If, however, this is targeted at the providers who are actually collecting IDs as part of their AML compliance strategy, then there’s a much simpler solution here: just become the ID equivalent of a Certificate Authority. Dedup Telegram accounts by using a unique constraint on accounts’ validated ID documents’ extracted creds; and then allow sites to use Telegram for Single Sign-On. Boom—instant surety that each of your users is a real person, and not fifty bots laundering one person’s money; and no need for anyone besides Telegram to actually see your ID (i.e. a much lower chance of identity theft.)

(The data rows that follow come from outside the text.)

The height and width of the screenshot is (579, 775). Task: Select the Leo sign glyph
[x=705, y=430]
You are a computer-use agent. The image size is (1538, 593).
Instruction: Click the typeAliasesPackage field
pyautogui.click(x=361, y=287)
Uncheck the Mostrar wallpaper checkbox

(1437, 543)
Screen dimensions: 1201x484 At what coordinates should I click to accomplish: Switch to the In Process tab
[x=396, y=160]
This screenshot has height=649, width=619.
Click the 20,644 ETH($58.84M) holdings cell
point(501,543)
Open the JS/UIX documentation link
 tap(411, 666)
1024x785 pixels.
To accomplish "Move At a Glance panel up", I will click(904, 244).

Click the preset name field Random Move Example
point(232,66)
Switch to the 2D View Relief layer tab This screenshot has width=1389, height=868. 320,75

Plus, if enough sites require SSO through an ID-document verifying identity provider, then even sites that ha d no legal reason to require it can free-ride off the benefit in user-deduplication it provides. Imagine, for example, a Reddit or a 4chan where users are still pseudonymous or anonymous, but where banning a user truly works, permanently, with no routing around it (unless you have the criminal connections required to buy yourself a new real-world identity.)



Companies that deal with money aren't going to use SSO; they want to own their login system.


Even governments are willing to use SSO if it's SSO using entities both they and their customers trust with their money, e.g. major banks. (At least, that's how it is here in Canada with https://securekeyconcierge.com.)

Given that Telegram is already a payment processor (i.e. something people trust with their money), it could serve a similar role, no?